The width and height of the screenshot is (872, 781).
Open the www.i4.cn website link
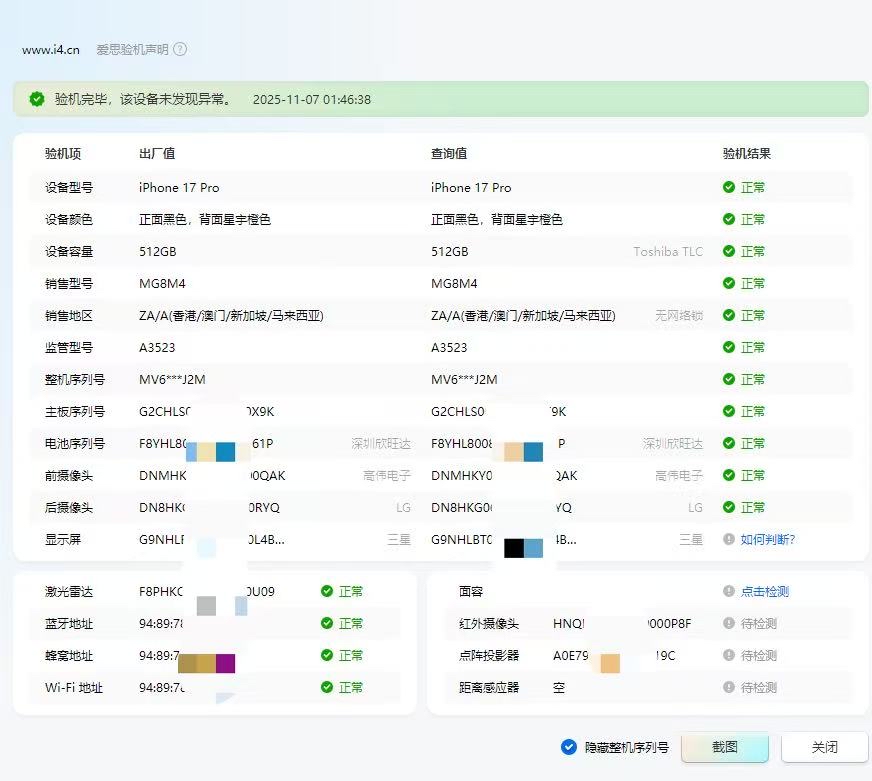[51, 49]
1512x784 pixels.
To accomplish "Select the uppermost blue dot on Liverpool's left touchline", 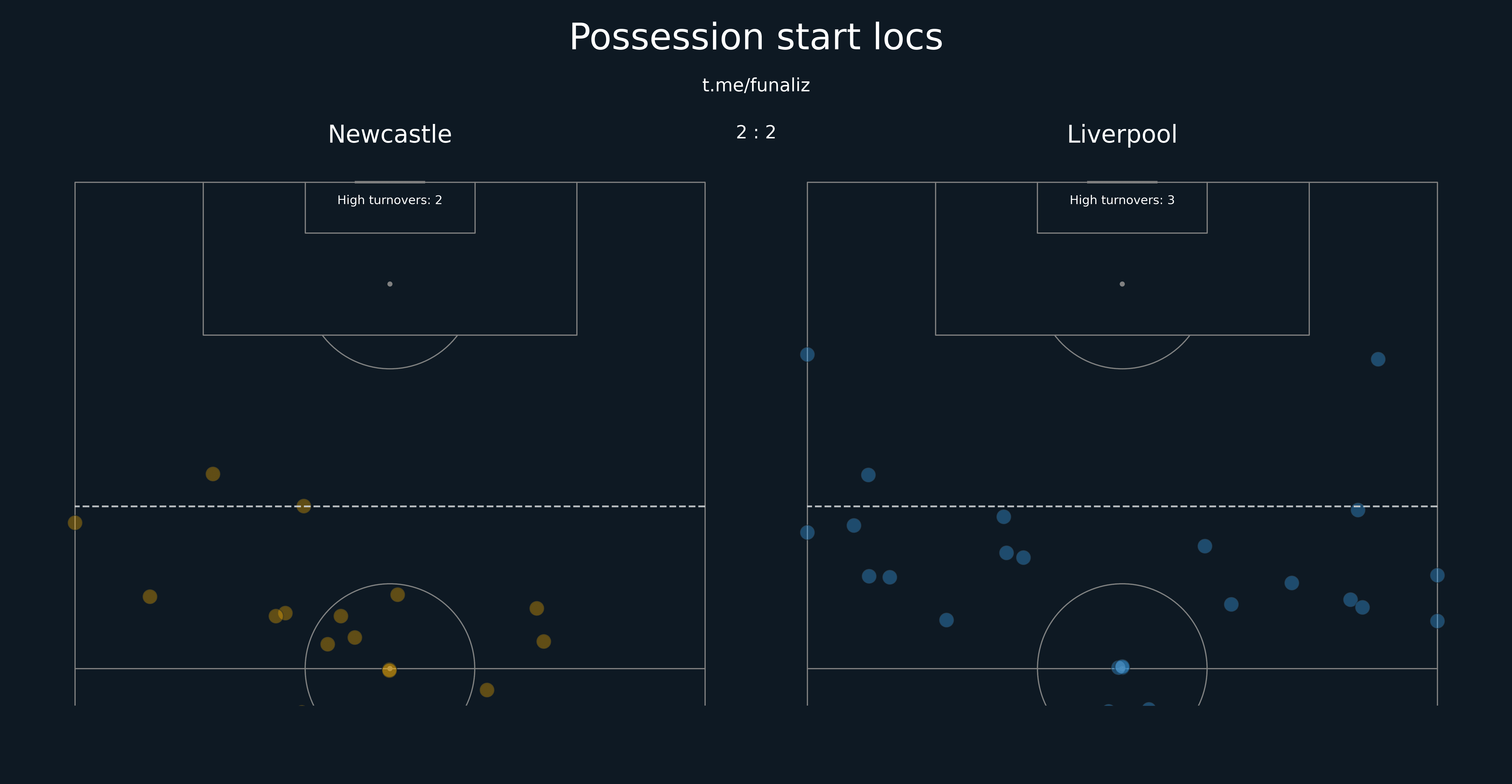I will [x=808, y=354].
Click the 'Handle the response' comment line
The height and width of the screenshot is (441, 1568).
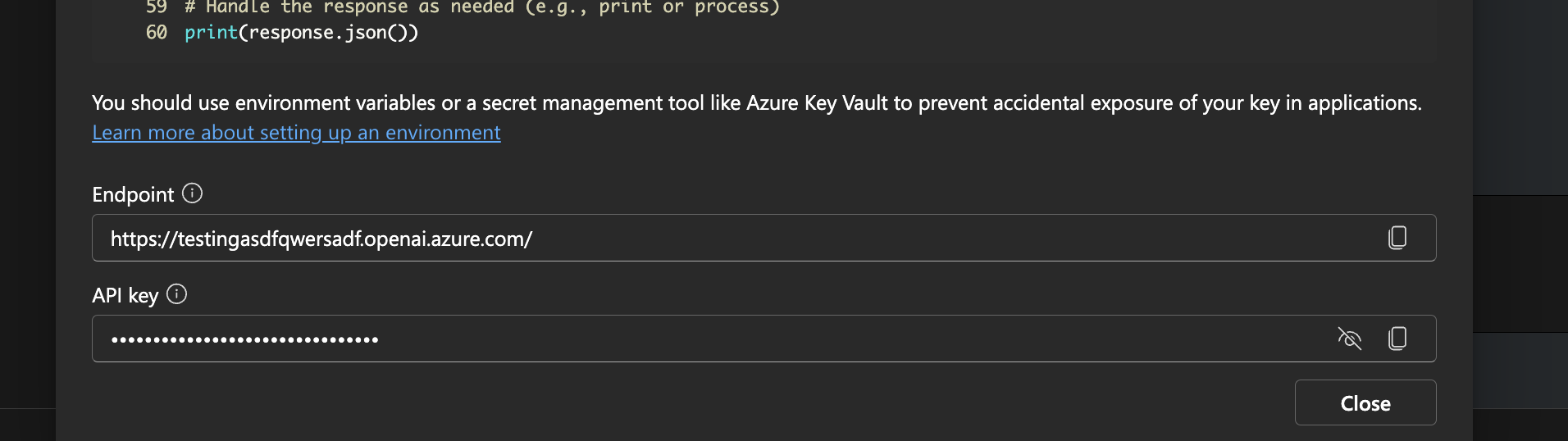[x=482, y=7]
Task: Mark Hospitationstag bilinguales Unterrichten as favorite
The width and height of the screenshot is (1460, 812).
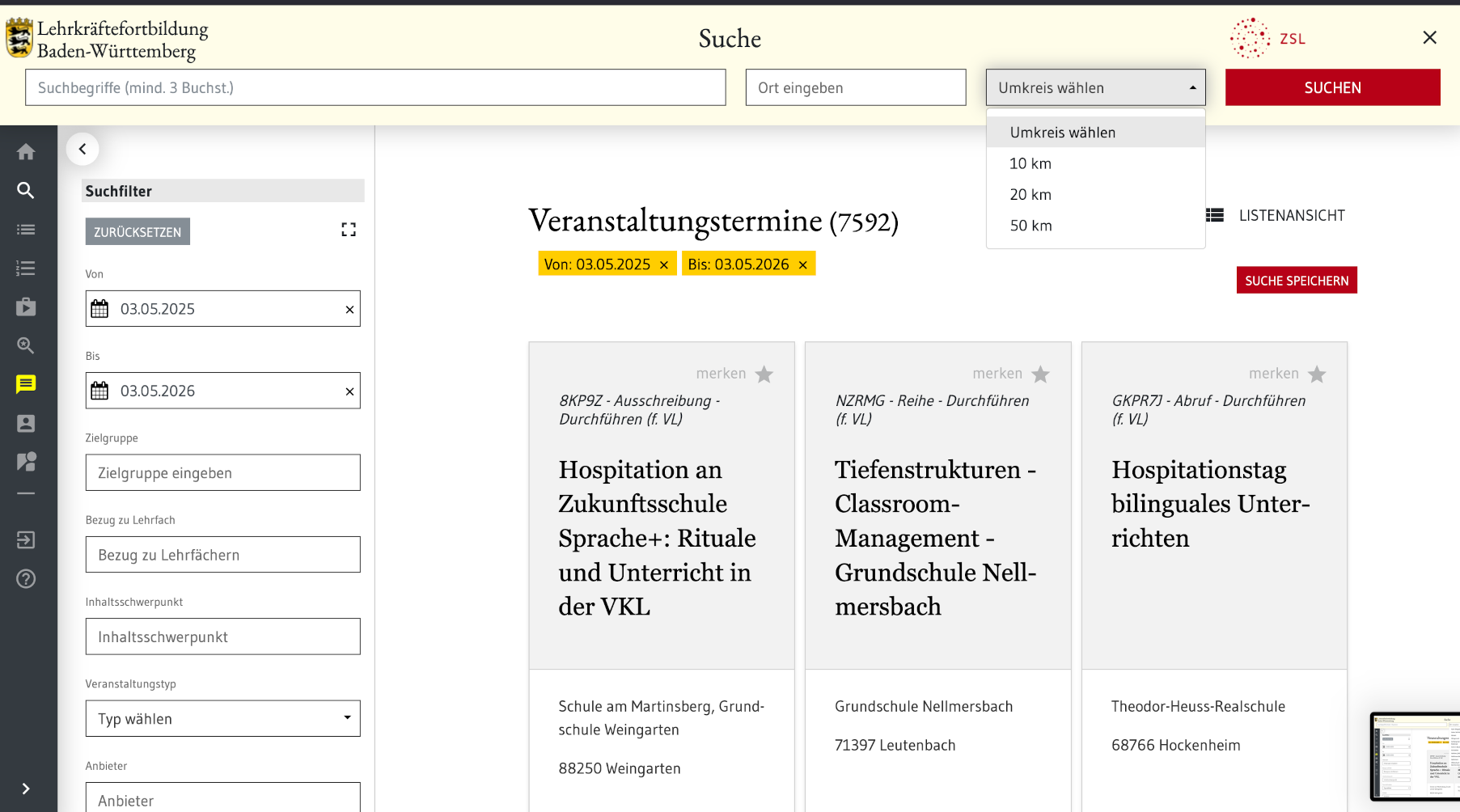Action: pos(1317,374)
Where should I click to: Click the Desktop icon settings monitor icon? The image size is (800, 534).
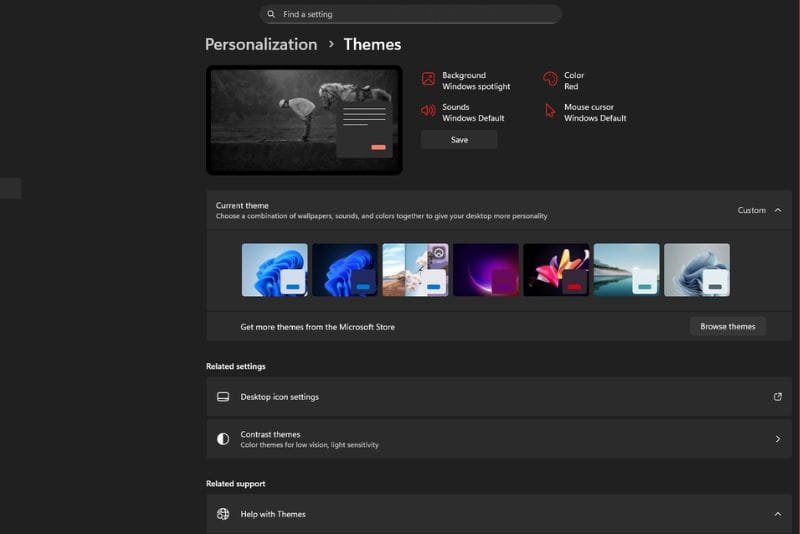223,397
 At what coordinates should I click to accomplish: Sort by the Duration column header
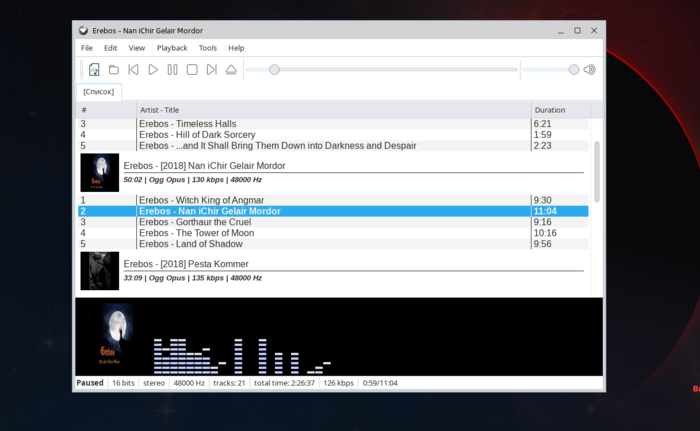click(550, 110)
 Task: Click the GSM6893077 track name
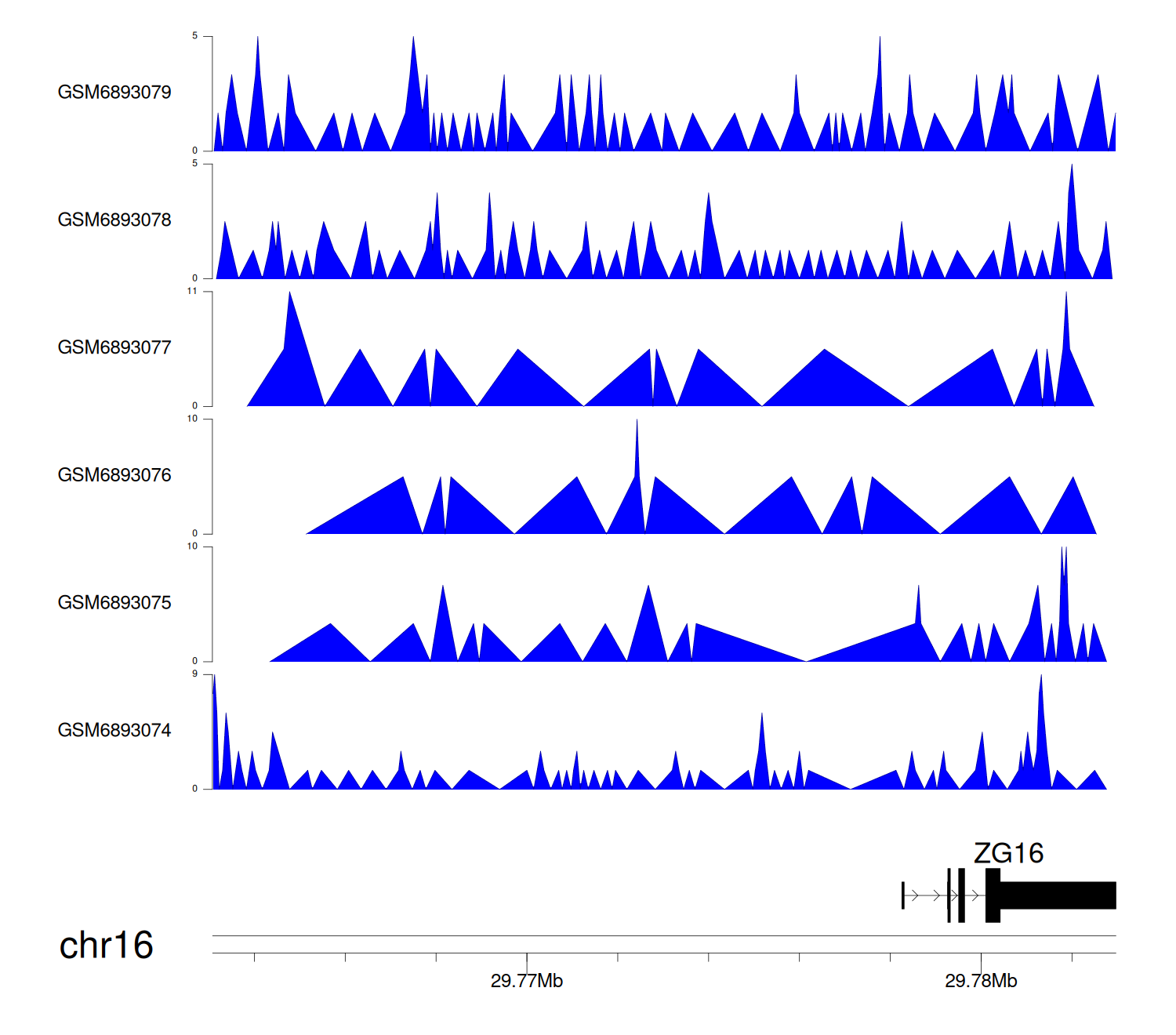[114, 348]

######

◆ Task requirements ◆
The lines from the one containing "Task: Mark Hospitationstag" up to and including the last line of the material above are to be given again exactly; any pictures are dropped.

◆ Answer to the exercise ◆
Task: Mark Hospitationstag bilinguales Unterrichten as favorite
The width and height of the screenshot is (1460, 812).
Action: pos(1317,374)
Where should I click to: Click the Desktop icon settings monitor icon? The image size is (800, 534).
223,397
 At what coordinates should I click to accomplish: Sort by the Duration column header
click(550, 110)
 Task: Click the GSM6893077 track name
[114, 348]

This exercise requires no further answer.